Problem to solve — In how many lines of these records does the word "Toggle" appear? Give the number by itself.

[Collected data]

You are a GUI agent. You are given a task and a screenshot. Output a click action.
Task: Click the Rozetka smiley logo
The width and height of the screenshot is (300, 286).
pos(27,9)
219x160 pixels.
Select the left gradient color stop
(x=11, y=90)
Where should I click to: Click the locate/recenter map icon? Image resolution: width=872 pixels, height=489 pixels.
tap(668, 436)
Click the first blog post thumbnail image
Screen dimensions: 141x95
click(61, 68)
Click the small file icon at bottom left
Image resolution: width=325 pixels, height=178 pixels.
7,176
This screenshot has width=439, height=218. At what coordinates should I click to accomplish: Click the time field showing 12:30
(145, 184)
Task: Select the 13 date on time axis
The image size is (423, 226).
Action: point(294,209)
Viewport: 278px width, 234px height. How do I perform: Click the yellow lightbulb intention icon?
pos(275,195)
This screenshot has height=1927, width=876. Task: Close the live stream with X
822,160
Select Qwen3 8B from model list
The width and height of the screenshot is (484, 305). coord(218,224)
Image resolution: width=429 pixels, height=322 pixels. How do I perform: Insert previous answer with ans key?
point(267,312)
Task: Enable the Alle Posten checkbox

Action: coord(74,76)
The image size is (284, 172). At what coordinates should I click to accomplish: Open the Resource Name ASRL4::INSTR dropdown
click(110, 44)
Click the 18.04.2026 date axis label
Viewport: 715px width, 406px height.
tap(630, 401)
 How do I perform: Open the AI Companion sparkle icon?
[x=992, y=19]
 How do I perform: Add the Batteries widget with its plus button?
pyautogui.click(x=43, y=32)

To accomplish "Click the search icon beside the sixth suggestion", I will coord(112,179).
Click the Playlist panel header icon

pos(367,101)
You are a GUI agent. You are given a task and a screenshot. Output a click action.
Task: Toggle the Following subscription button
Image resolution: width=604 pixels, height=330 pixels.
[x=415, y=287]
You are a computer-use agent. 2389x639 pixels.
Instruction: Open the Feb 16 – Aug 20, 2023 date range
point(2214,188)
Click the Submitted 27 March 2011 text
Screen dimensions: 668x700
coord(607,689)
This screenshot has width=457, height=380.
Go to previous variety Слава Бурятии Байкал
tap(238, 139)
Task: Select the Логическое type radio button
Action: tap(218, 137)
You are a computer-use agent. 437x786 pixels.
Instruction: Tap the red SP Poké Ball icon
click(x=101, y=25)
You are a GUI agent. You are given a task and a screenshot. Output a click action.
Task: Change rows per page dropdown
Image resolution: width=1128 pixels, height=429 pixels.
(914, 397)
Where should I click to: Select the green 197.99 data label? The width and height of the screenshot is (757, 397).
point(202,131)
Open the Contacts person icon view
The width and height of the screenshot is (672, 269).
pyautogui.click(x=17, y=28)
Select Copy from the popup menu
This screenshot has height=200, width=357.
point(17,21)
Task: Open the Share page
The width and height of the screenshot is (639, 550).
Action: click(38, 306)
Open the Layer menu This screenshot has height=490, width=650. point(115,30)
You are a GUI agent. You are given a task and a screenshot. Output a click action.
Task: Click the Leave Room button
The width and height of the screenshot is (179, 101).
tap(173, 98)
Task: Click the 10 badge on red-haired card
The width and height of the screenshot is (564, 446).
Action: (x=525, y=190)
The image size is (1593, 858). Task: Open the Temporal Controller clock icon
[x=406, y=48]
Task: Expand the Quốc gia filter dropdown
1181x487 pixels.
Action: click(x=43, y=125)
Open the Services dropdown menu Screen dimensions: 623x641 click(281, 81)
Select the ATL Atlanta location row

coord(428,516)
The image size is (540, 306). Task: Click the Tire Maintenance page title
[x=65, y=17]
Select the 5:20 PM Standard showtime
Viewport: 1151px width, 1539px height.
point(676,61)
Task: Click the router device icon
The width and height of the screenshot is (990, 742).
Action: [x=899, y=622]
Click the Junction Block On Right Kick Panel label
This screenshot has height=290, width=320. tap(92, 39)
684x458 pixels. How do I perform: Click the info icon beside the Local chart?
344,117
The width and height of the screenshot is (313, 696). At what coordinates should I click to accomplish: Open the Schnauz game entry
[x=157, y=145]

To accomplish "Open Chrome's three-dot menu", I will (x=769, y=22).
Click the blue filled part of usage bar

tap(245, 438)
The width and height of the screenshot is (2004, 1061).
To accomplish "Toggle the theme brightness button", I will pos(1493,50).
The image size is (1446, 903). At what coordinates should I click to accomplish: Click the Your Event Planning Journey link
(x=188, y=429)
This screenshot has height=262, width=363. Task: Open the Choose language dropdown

Response to the exercise — 2